4. Cf. Marquart, Chronologische Untersuchungen. pp. 35ff., and Jeremias, Das Alte Testament im Lichte des Alten Orients (2nd ed.; Leipzig, 1906), pp. 390ff.

5. 0. Weber in J. A. Knudtzon, Die El-Amarna-Tafeln (Leipzig, 1915), p. 1172.

6. The readers of this chapter are advised to read beforehand I Kings 16-22; II Kings 1-10; and II Chronicles 16-22.

ירושלים, שומרון ויזרעאל

Jerusalem, Samaria, and Jezreel

The letters of el-Amarna provide us with the names of princes and governors in Syria and Palestine and with the names of cities and walled places. Up to now not one of the personal names has been identified, and only several of the geographical names have been traced. I shall identify some important geographical locations and also a series of personal names.

Urusalim of the el-Amarna letters could not be misunderstood; there was no difficulty in recognizing it as Jerusalem. The difficulty arose only with respect to the passages in the Scriptures7 according to which the pre-Israelite city was called Salem or Jebus, and not Jerusalem. It was decided that the el-Amarna letters exposed the error of these statements. If, however, the el-Amarna letters were written in the Israelite period, the above conflict does not exist.

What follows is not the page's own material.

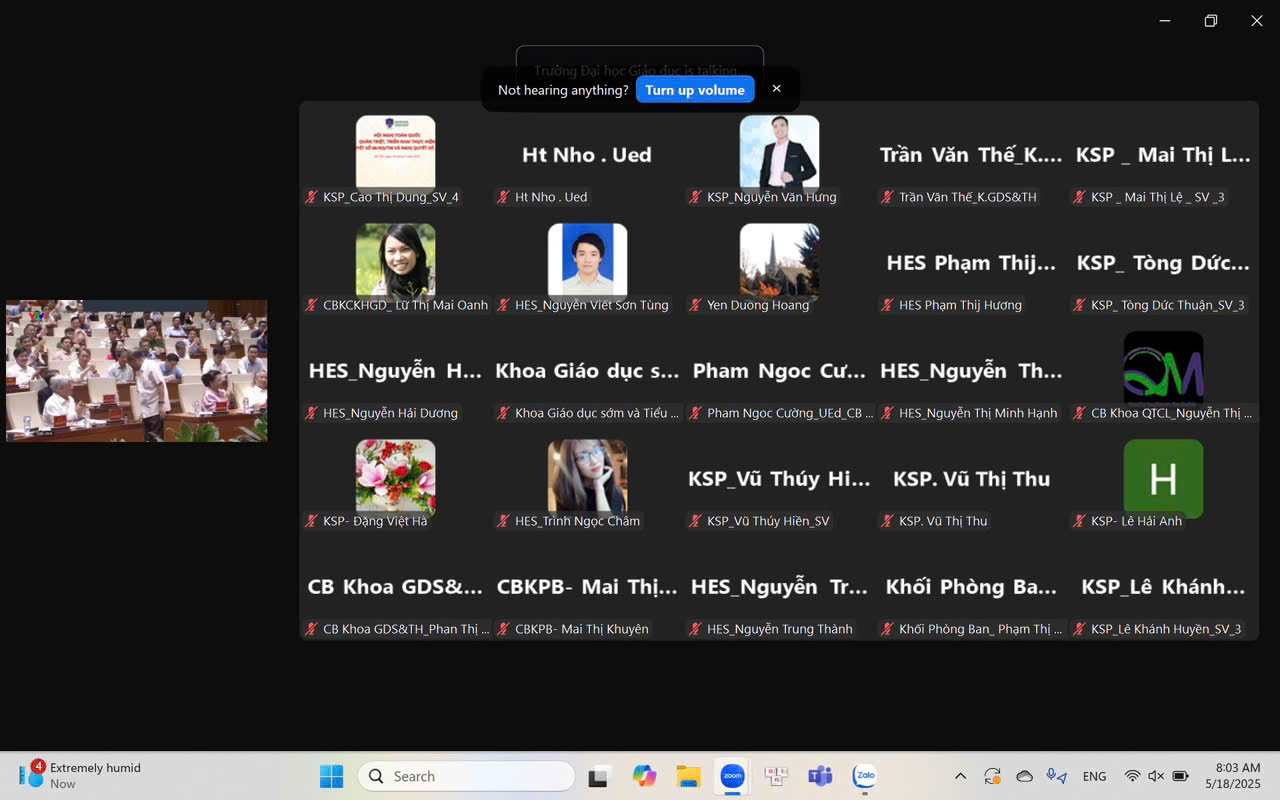Click muted mic icon of KSP_Nguyễn Văn Hưng

(696, 197)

Sumur (also Sumura) and Gubla are the most frequently named cities in the el-Amarna letters, each being mentioned more than one hundred times. Other cities are not mentioned even ten or fifteen times. "No king's or prince's name is given for this city Sumur, next to Gubla the most frequently referred to; despite the distress that came upon her, no letter from there is to be found in the entire el-Amarna correspondence."8

It is obvious from the content of the letters that Sumur was the "most important place" in Syria-Palestine and apparently also the seat of the deputy administering the region. It was a fortress.9 A king's palace was there, and the frequent mention of this palace in the letters to the pharaoh gives the impression that it was a wellknown building.

Sumur or Sumura was Samaria (Šemer, Šomron, in Hebrew). It could not be presumed that Sumur was Samaria because it was in the reign of Omri, father of Ahab, that this city was built, and in the period preceding the conquest of Joshua, of course, it had not existed.

I KINGS 16:24 And he [Omri] bought the hill Samaria of Shemer for two talents of silver, and built on the hill, and called the name of the city which he built, after the name of Shemer, owner of the hill, Samaria.